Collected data

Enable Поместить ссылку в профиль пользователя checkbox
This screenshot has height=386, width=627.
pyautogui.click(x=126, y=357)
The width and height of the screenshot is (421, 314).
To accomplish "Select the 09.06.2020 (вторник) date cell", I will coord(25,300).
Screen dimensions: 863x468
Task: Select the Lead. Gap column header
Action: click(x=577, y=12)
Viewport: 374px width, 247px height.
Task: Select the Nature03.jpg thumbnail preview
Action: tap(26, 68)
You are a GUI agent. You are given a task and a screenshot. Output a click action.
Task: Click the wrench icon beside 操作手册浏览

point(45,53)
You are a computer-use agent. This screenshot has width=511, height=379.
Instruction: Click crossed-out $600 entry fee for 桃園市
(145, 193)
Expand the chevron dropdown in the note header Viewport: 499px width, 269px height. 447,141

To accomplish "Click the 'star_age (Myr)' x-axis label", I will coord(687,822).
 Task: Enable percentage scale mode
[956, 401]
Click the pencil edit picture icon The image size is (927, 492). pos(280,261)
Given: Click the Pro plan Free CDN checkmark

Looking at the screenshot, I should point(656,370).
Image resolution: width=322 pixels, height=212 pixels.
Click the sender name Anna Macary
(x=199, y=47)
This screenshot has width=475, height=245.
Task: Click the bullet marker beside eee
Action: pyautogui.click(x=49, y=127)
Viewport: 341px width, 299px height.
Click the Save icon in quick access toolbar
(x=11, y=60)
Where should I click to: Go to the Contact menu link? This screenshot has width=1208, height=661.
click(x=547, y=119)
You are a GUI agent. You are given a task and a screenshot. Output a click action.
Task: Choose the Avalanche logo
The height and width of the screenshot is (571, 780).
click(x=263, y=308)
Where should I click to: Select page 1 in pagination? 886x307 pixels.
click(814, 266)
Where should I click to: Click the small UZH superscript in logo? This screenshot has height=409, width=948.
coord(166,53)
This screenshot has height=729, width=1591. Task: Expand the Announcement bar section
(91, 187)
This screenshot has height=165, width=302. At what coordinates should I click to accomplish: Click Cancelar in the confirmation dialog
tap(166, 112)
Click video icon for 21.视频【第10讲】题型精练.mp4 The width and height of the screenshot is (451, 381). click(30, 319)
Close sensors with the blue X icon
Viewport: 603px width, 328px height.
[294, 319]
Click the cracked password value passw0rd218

§ **Brief**:
The reply should consist solely of the lines of the data, exact, from the opening line through the line with "You are a computer-use", inclusive.

§ **Exercise output**:
Enable Поместить ссылку в профиль пользователя checkbox
This screenshot has height=386, width=627.
pyautogui.click(x=126, y=357)
The width and height of the screenshot is (421, 314).
To accomplish "Select the 09.06.2020 (вторник) date cell", I will coord(25,300).
Screen dimensions: 863x468
Task: Select the Lead. Gap column header
Action: click(x=577, y=12)
Viewport: 374px width, 247px height.
Task: Select the Nature03.jpg thumbnail preview
Action: tap(26, 68)
You are a GUI agent. You are given a task and a screenshot. Output a click action.
Task: Click the wrench icon beside 操作手册浏览

point(45,53)
You are a computer-use agent. This screenshot has width=511, height=379.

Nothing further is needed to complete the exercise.